The show was called Drugs Inc and was on the National Geographic channel. From what I could tell, it is a series devoting an hour long program to a specific drug, its manufacturing, its effects on society and the human body, and outlining the obstacles in fighting its manufacturing and sale. The episode I happened upon was about methamphetamine. Crank. Crystal. Back in the day when I frequented bars (I know.... GASP... I used to frequent bars in my 20's) people referred to it as Chicken. Why they referred to it as that I will never know, but it took me a while to figure out what was being discussed in some conversations. I have never personally seen meth or anyone using it, but I have no doubt that every person reading this post has probably been around someone under the effects of meth, whether they knew it at the time or not. Those odd acting people at Wal-Mart may not have mental problems, you know. They may be meth addicts.

The show followed a narcotics unit in Athens, Georgia as they tracked down people they called Smurfs. These Smurfs weren't little blue cartoon characters, but rather they were people who went around to various drug stores and bought their monthly allowed amount of the decongestant used to make meth and then pass it along to a manufacturer. Among those arrested in this particular campaign was an 18 year old girl. 18 years old. Her mouth had sores in the corners, and she looked much older than she really was.

The show narrator also revealed a shocking statistic - that only 6% of meth addicts are able to successfully kick the habit. Only 6%. That means that the other 94% of people who become addicted to meth live a life battling its firm grasp on their soul. The thought weighs heavy on my heart. I look at my two kids and pray that they will have the courage and the wisdom to make good choices. I pray that they will never put something into their body that can grab a hold of them so tight that they only have a 6% chance to break free.

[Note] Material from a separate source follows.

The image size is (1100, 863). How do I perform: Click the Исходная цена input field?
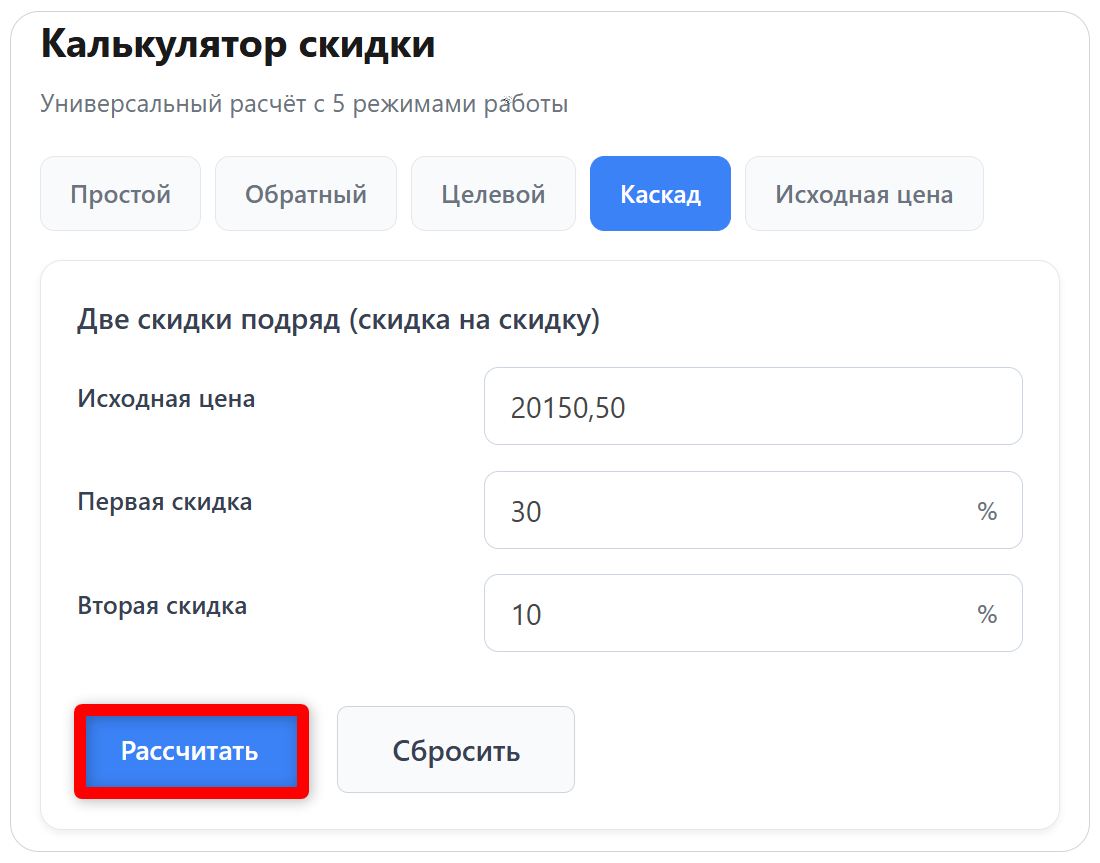pyautogui.click(x=752, y=405)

My heart just aches for America. For the millions out there searching for something. Those out there who are looking for love, for warmth, to feel good only to find themselves involved in a world of false feelings of euphoria and height. But I guess that's what Satan does, right? The older I get, the more I believe in Satan. The more I realize that literally all good things come from God, and everything else is just part of Satan's ploy. Add meth to his arsenal.

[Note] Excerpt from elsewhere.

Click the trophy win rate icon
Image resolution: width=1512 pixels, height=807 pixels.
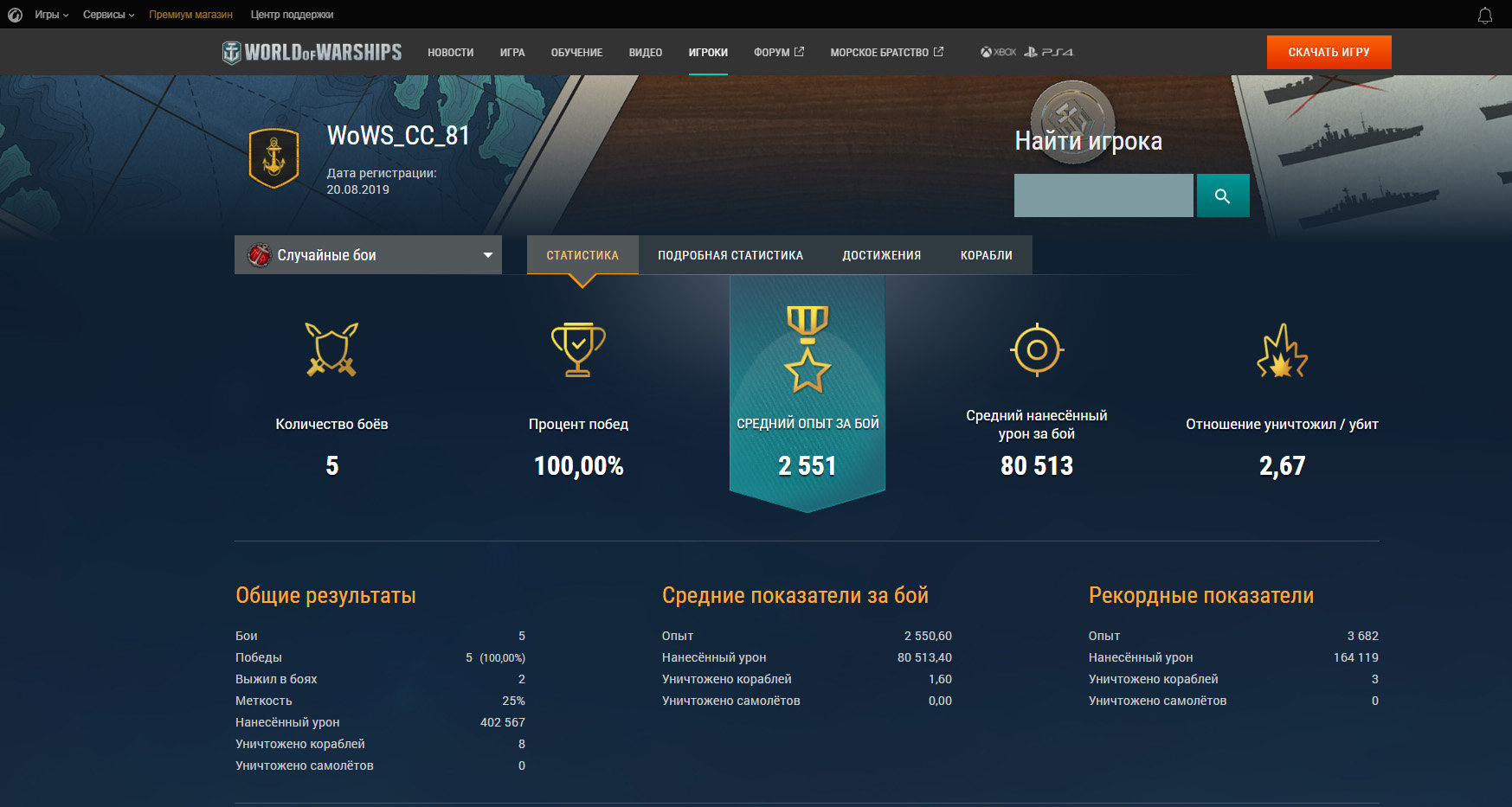coord(578,349)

I feel like I am blabbering a little today - maybe from the Sudafed and the head cold I am battling right now. But the show last night was so disturbing - so completely disturbing. And it made me realize that the little comfy bubble I've been able to keep my children in is slowly disappearing. With each day that passes, their independence from my safety becomes more evident. I've talked to David about drugs, about how they come in all forms, about how if anyone offers you anything to decline and tell me or a trusting adult. How it's all a lie - it may be fun for a while, but it can take over your life and turn you into a totally different person. Still, I wonder if I have said enough. If I have taught enough. If I have loved enough. If I have been the kind of parent I need to be to prevent my children from making those huge mistakes in their life. After all, I have seen people who were raised in seemingly fantastic families who turned out to be drug addicts.

Sometimes, the weight and worry of being a parent overwhelms me. And when I see the evils of a deadly drug displayed the way it was on this show last night - well, I don't ever want my children to make a handful of decisions that could change their life forever. I guess all I can do is pray and keep those conversations going... pray, pray, pray.

2 comments:

Rebecca said...

You are so right. Besides educating our children, the most important part of the formula is prayer.
I saw a few minutes of the show too and felt so bad for them.

Erika said...

I've seen a show like that before where they talked about huffing that spray air. Bascially, it can freeze your lungs. I just don't get how one would even think to do that. There is just so much excess now. Even with alcohol. Kids don't just have a couple, they overkill and end up with alcohol poisoning. Too much being shoved in their faces, too fast and no lessons on control.